§ TASK DESCRIPTION: In the listing below, locate the line containing "Task: Open the" and the line containing "You are a computer-use". Output both of them and every line between, exactly as written, and nothing more.

§ STUDY MATERIAL:
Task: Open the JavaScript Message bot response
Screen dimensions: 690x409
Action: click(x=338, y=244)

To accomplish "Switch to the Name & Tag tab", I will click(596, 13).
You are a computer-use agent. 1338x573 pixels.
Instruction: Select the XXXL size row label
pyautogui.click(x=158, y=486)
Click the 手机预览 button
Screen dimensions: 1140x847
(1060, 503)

---

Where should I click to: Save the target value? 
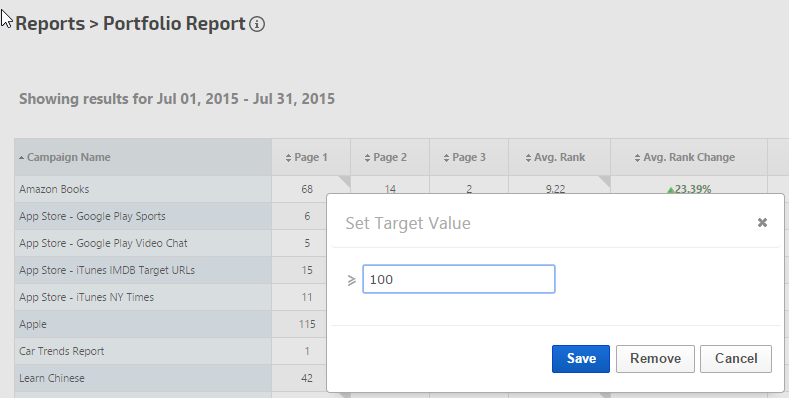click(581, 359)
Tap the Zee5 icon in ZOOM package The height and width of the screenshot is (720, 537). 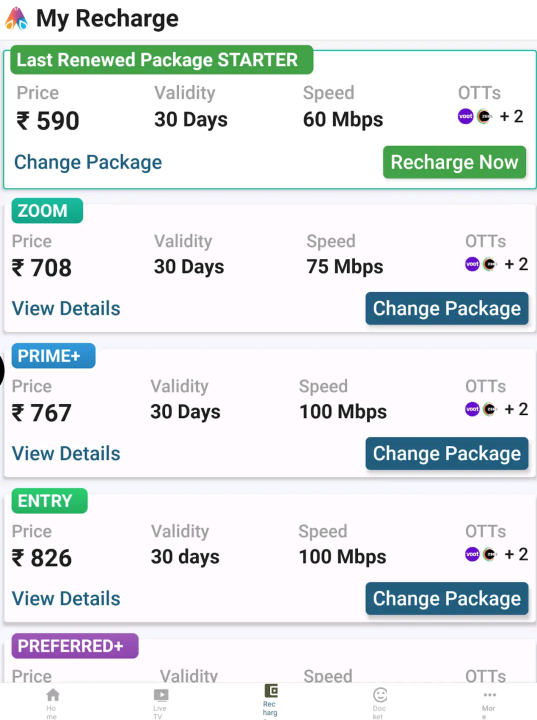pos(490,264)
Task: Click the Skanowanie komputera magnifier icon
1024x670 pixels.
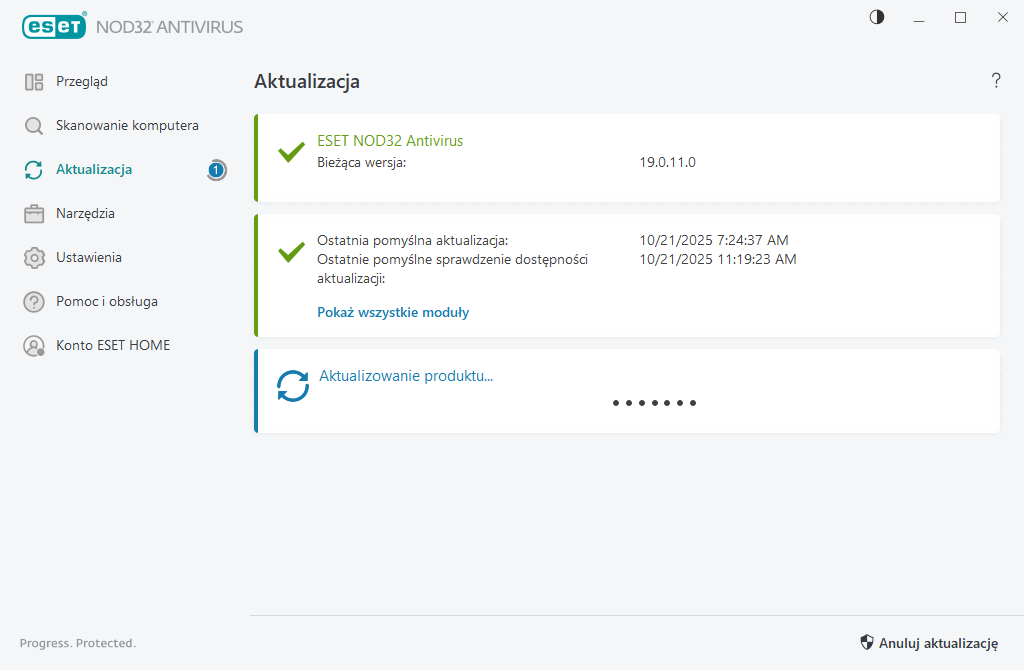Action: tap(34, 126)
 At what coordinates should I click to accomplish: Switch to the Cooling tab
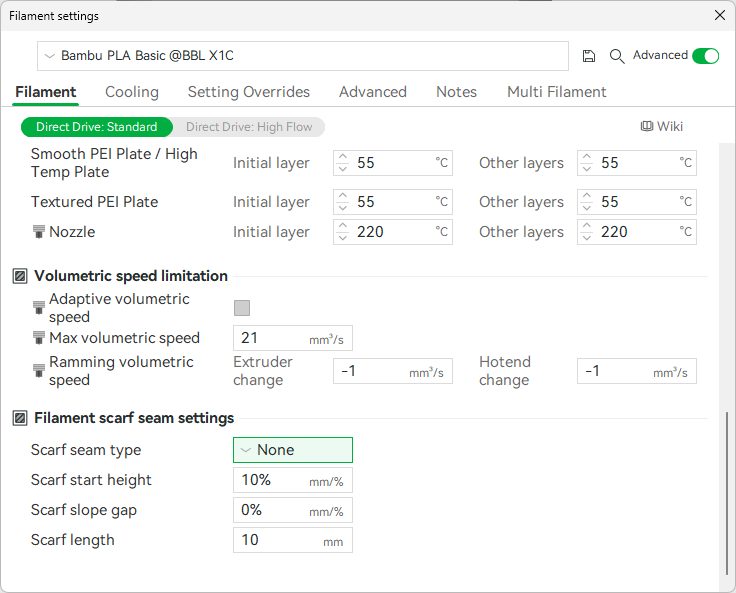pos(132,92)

--

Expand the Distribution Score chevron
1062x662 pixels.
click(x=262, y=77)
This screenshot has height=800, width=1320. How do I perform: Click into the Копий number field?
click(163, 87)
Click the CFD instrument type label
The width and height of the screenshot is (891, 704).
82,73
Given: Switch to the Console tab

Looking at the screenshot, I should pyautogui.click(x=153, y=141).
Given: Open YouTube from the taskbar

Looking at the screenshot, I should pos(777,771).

§ EXPECTED ANSWER:
Task: Open the JavaScript Message bot response
Screen dimensions: 690x409
Action: click(x=338, y=244)

To accomplish "Switch to the Name & Tag tab", I will click(596, 13).
You are a computer-use agent. 1338x573 pixels.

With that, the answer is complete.